Soon they were on their way again. Another two hours or so elapsed, but forget Deer’s, they didn’t even see a squirrel on the way. Well, Mannat didn’t; Pandit would point at one every ten minutes.
“There is another one,” He whispered again, pointing at a mulberry tree not so far away. Mannat didn’t see a thing other than leaves and branches, but he did hear a whistle as an arrow traveled past him. It flew straight toward the tree Pandit had pointed at and stuck its trunk with a muffled sound. Pandit then silently left the group for the tree. He returned within a minute holding an arrow from the shaft, with a squirrel dangling from its head. Pandit pulled the squirrel out and threw it into the rucksack hanging from his waist. It was starting to fill. His father took the arrow as the boy fell back in line. They didn’t kill every squirrel they found or shot every bird to death. That would have been tantamount to killing the hen that laid golden eggs.
They wanted enough for themselves, not everything the woods had to offer.
Overall, Mannat was tired. His head was down, legs were stiff as two dry branches, and eyes looking at his feet -- they were itching inside the boots. Turns out, walking on the uneven, sometimes soft, and most times loud surface of the woods was a lot tougher than running on a plain road. He thought he had the stamina to last the trip… Well, he thought wrong. No wonder he could never catch up with Pandit no matter how hard he tried. His friend had been doing the same since he was eight years old.
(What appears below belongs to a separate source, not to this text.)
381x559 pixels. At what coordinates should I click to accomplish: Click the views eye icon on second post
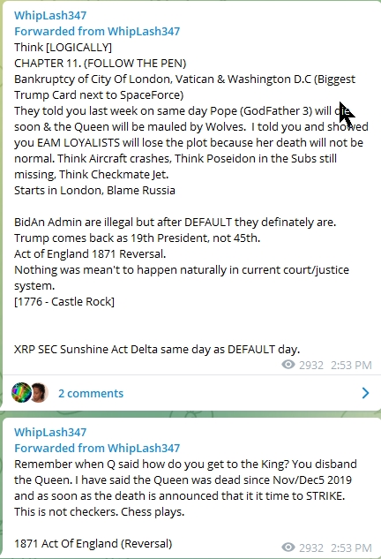click(288, 548)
Mannat didn’t see many animals on the trek, but he could hear them around. The birds were in a jovial mood and hadn’t stopped singing for a minute. There were more sounds than he had ever heard in his life. There came a point he felt they had stopped moving. It was a surreal experience -- not sure if he’d like to experience it again. The trees were thick and the sky was a net of leaves and branches. The blue sky as lost in the green heaven as he was in its depths.
They approached a cave. A dark pit in a barren land; it looked so out of place the cave instantly drew Mannat’s attention.
It was weird.
If he was vying for something different from the monotone trekking then he was to be left disappointed. They passed the cave and nothing happened. No beasts came to attack them. The men didn’t even pay attention to the place. Only Pandit bowed his head and slowed. The boy slowly slipped behind him and he heard a soft sigh, but that was the extent of it. They didn’t stop to rest.
It had been three and half an hour since they set off, and they were still going deeper into the forest with no signs of a break nearby. These people were crazy! Vayu kept moving forward, checking the ground at times, slowing down but not completely stopping. At least, they weren’t creeping in the forest like Mannat first believed. That would have scarred him for life.
A time came when Mannat had enough. He was on his last legs and about to crash when suddenly, Vayu crouched low to the ground and raised his right fist in the air.
That was a signal to stop and hold the position. The group became vigilant. Everyone got on their haunches, ears perked up and eyes turned to the front.
There was a spotted Deer grazing grass some dozen feet from them. It was tall, a male, with long and majestic horns above his head. It looked to be at peace, but not for long.